Action item:
Please return exactly the lines from the one containing "[2019 BMC Timemachine" through the end of the records, including both.

(Records excerpted from a collection)
----

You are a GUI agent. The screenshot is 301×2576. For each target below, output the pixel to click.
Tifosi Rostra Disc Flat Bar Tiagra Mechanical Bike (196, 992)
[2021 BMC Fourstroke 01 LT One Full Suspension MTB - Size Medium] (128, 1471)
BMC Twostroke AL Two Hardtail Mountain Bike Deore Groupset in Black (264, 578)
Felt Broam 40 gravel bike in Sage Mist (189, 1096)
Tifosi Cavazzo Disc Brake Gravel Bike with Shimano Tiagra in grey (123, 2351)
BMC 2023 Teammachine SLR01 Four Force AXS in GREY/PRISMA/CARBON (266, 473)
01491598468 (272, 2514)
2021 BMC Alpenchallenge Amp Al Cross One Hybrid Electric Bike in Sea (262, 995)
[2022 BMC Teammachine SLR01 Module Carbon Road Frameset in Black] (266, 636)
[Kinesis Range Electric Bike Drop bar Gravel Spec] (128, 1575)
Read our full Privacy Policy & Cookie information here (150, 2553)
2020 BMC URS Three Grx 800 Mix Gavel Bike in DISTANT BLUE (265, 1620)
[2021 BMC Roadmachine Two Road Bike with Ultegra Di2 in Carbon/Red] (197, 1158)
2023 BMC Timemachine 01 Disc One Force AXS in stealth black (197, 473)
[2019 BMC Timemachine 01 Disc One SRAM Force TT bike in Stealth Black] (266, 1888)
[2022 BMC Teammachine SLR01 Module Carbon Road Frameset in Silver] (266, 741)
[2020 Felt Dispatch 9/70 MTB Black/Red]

----

Result:
[2019 BMC Timemachine 01 Disc One SRAM Force TT bike in Stealth Black] (266, 1888)
[2022 BMC Teammachine SLR01 Module Carbon Road Frameset in Silver] (266, 741)
[2020 Felt Dispatch 9/70 MTB Black/Red]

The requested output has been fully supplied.